Copy each line below exactly as it appears. Pictures are to be omitted.

────────

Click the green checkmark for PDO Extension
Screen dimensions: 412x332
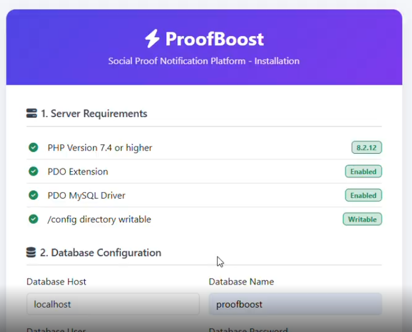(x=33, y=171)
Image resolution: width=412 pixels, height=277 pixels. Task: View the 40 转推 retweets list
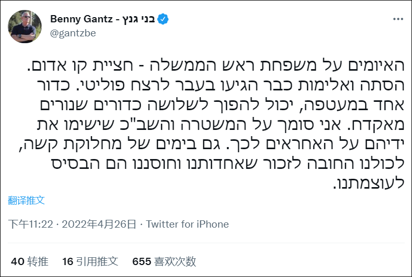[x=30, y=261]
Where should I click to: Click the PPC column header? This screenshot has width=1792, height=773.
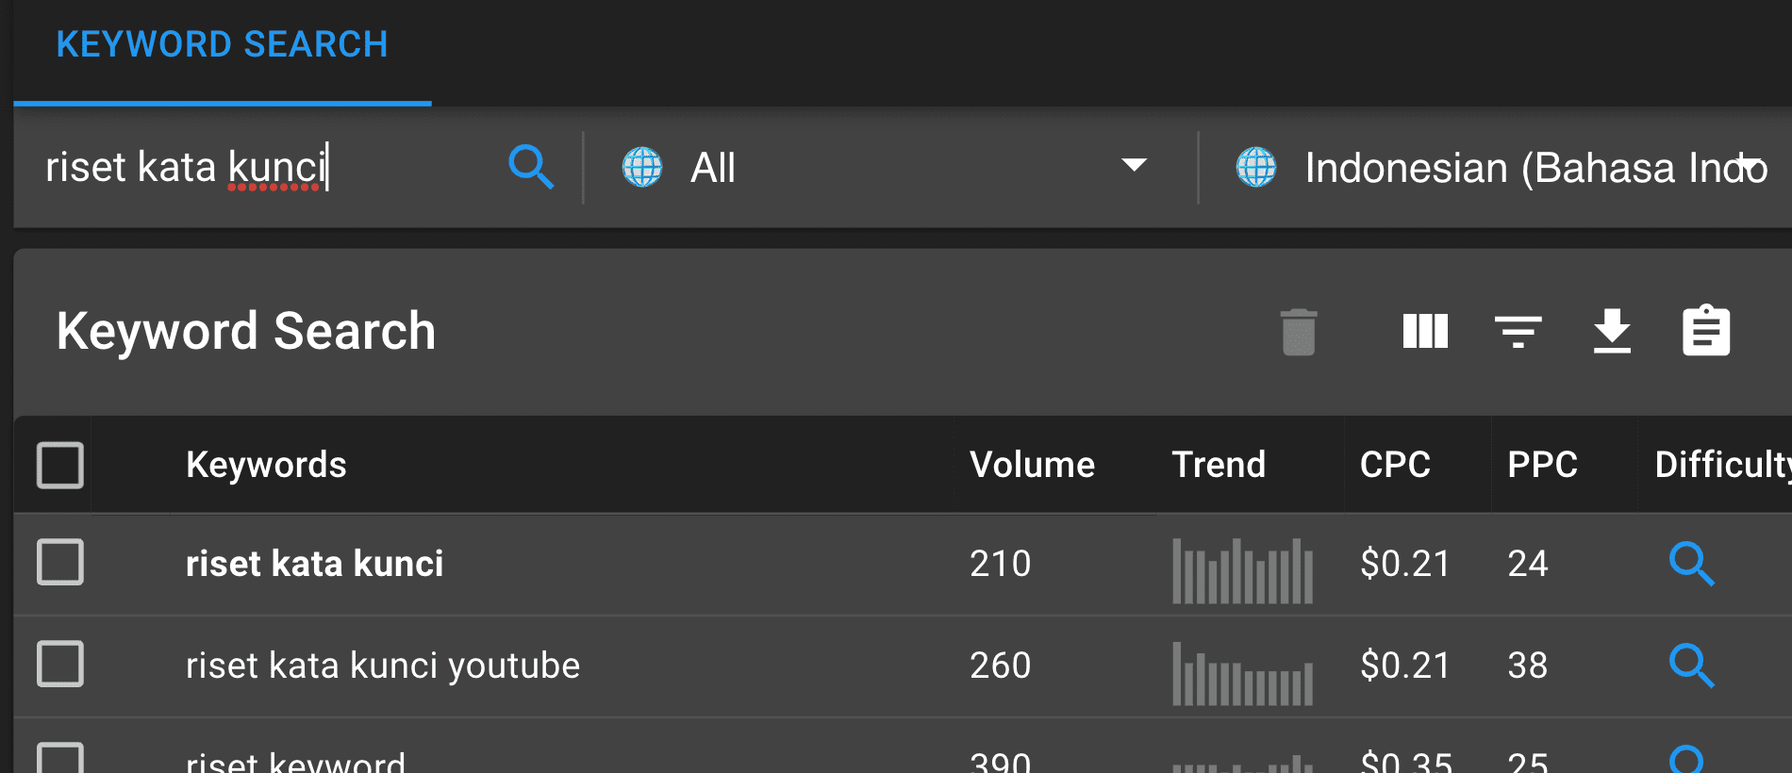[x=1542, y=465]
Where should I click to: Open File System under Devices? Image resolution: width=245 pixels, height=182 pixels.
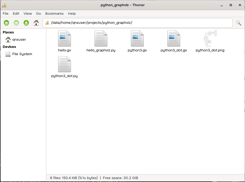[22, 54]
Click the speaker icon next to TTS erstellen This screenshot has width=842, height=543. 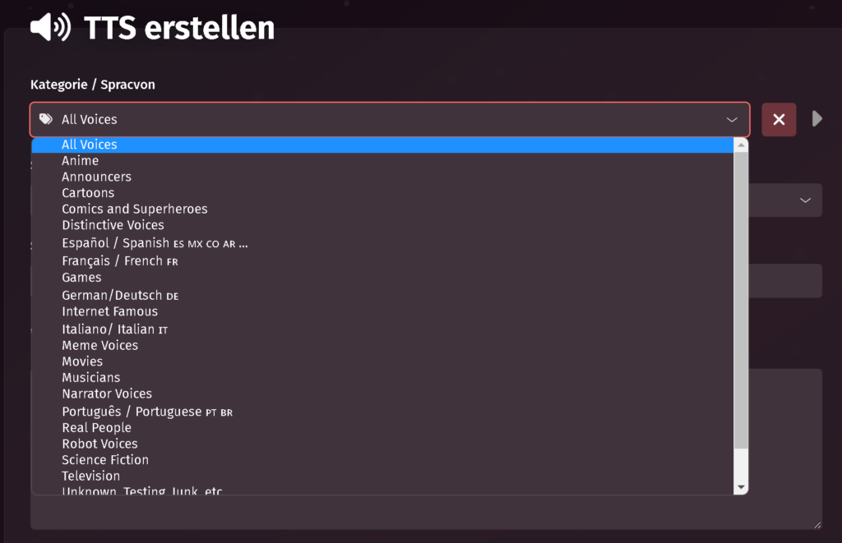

────────

EXERCISE OUTPUT
Click the green checkmark for PDO Extension
Screen dimensions: 412x332
(x=33, y=171)
Image resolution: width=412 pixels, height=277 pixels. Task: View the 40 转推 retweets list
[x=30, y=261]
Where should I click to: Click the PPC column header? This screenshot has width=1792, height=773.
[x=1542, y=465]
Where should I click to: Open File System under Devices? Image resolution: width=245 pixels, height=182 pixels.
[22, 54]
Click the speaker icon next to TTS erstellen This screenshot has width=842, height=543. 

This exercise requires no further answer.